If it sounds incredibly straightforward, that’s because it is. I’m willing to wager about as much work went into keeping mechanics out as into those that did make the cut. Sure, there are hiccups. A lack of consistency to the type of events that you get to score on, for one thing.
Add to that occasional lag, accident-prone “Score in thirty seconds” button placement and some rather glaring game design no-no’s. No difficulty curve, no pacing, and an emphasis on skill that’s not exactly truthful. This is a game of chance for the most part, though it hides that fact well.
But it’s also a game that relies on football’s ancient mechanics as employed by twenty two other people and in that light its mechanics are rather hard to fault. It does one incredibly important thing, though. It gets non-football fans in on the shouting matches against the TV that watching football entails. And that’s a feat until now only achieved with epic amounts of alcohol.
There’s a lot less tech under the hood then you might expect. Sure, Heineken has a highly advanced network of super computers analyzing every second of every game and making all the decisions. But they’re more the squishy kind that get to go home to their families at the end of the day.
Heineken never called it a game, because it’s not, per se. It’s an expansion pack. It’s the Brood War of football. Make no mistake, this was coming all along, it’s just such a natural extension of the game and fits its chosen platforms so well, I’m just completely flabbergasted that it was Heineken and not EA that brought it along.

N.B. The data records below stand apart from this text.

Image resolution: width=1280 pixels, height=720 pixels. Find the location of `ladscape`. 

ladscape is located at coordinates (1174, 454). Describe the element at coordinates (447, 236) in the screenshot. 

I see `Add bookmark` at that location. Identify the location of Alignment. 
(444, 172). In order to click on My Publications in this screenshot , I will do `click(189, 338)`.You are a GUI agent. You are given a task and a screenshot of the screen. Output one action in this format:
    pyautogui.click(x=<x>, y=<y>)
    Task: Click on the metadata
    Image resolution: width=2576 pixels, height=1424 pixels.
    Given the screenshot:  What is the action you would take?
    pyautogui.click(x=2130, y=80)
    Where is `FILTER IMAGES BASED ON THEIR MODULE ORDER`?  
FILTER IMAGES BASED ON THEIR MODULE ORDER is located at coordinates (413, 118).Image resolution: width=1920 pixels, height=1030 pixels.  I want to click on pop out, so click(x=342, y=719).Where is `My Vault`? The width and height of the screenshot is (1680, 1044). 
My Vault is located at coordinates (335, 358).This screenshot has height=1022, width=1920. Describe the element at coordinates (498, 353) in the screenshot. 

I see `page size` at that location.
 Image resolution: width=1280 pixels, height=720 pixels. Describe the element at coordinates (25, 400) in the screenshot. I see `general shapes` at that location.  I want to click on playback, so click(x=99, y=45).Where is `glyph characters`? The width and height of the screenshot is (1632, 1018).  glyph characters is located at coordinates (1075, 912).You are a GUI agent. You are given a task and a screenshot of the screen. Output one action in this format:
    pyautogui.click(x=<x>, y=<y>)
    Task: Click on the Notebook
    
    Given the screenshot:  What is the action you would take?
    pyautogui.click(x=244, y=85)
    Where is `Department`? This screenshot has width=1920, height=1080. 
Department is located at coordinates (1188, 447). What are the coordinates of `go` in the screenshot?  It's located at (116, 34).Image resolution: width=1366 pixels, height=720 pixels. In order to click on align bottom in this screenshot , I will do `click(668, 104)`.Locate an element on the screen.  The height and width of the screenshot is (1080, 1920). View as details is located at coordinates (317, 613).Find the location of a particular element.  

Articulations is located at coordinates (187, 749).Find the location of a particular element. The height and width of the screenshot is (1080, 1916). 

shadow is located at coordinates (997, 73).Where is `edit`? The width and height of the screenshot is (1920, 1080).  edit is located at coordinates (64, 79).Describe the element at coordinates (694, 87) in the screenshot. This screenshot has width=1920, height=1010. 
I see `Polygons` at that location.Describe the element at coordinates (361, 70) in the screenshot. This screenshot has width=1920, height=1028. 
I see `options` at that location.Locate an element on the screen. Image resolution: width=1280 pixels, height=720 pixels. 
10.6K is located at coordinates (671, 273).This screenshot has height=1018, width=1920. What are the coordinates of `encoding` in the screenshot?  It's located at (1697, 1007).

Growing up in one-TV family meant that any and all football matches worldwide were compulsory viewing, which in turn meant that the closest I’ve come to enjoying football until now was vicariously through my dad, as have, I suspect, most of us off-putting chaps who start having eye-rolling contests when the World Cup rolls around. I can’t wait to show it to my dad when I next visit and I doubt greater words of praise than that can be heaped upon an iPhone app.